ここまで見透かされてるともうぐうの音も出ない。「ははは…、」とだけ苦笑いが漏れる。そしてルナは「だから」と続ける。


「だから、来年!」


「え?」


きょとんとしてしまう。来年?


「うん、来年!また来年くるからそれまでに沢山話を用意しておいてよね!」


「来年も来れるの…?ははは。よし、分かった。約束する。来年までに沢山楽しい話用意しとくよ。」



「楽しみにしてる!」「任せといて。」「あ、私さっきの山の話とか聞きたい!」「紅葉?」「それ!山が紅くって綺麗だった!」「それは急がないと、シーズンが終わっちゃうな。」「一年中みれるんじゃないの?」「ううん。秋の間だけ。」「そうなんだ。秋しかみれないんだったら、おなさら聞きたいな。
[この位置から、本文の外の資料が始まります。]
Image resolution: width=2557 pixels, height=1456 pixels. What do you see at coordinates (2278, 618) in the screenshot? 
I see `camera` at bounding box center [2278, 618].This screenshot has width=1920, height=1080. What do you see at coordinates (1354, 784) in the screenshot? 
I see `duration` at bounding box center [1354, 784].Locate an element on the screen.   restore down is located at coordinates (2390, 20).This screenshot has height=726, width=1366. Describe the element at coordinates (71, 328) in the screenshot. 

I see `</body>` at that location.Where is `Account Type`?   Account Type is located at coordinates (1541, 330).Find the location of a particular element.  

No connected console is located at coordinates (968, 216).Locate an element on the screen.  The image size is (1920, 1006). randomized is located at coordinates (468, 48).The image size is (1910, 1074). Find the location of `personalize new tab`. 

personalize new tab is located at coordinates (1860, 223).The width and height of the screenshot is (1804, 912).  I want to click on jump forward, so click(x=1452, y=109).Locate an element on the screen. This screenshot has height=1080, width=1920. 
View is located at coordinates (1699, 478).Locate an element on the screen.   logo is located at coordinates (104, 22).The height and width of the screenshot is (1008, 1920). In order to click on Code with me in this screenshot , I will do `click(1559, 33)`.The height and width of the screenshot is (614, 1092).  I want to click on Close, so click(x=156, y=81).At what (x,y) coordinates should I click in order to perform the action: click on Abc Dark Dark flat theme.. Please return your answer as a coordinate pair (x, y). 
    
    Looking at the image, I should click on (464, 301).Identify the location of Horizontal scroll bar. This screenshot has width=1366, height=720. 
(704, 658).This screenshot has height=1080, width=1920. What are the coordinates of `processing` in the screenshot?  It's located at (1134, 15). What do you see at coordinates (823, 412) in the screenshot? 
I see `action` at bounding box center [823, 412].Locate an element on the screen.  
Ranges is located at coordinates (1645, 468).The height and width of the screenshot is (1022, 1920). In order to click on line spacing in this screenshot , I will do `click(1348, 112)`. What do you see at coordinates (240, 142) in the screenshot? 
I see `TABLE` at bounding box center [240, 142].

」「分かったよ」「あとさ!あとさ!山が白くなるやつ!あれも限定?」「それは雪のことかな?それも冬限定だよ」「ならそれも聞きたい!」「ははは、なら今年の冬はスキーにでもいくかな。」「スキー?何それ!」「……!」「…?…!!」「…。」……


この日の夜どんな話をしたかなんて余りハッキリと覚えてもいない。ただこの広い世界に溢れる様々な楽しいこと。それらへのルナの関心は大きく興味が尽きず、それを教えてくれとせがまれてその話をする。そして実際に体験した話を来年のハロウィンにするようにお願いされて、どんどんとスケジュールが埋まっていく。この1年忙しいことになりそうだな。内心こっそりと微笑む。きっとルナはいつも一人でいるおれのことを心配してやってきたのだろう。これはいつまでも心配させていられないな…。

そこでふとそう言えばあのお節介焼きとも言えそうな同僚が紅葉狩りなんかに誘ってきてたっけ。たまには懲りない彼の誘いにのってみるかとかそんなことを思ったりもした。

夜は他愛もない話と共にゆっくりと更けて、そして白む東の空から徐々に魔法は解けていく。いつの間にか眠ってしまっていたおれの隣には空になった毛布だけが残っていた。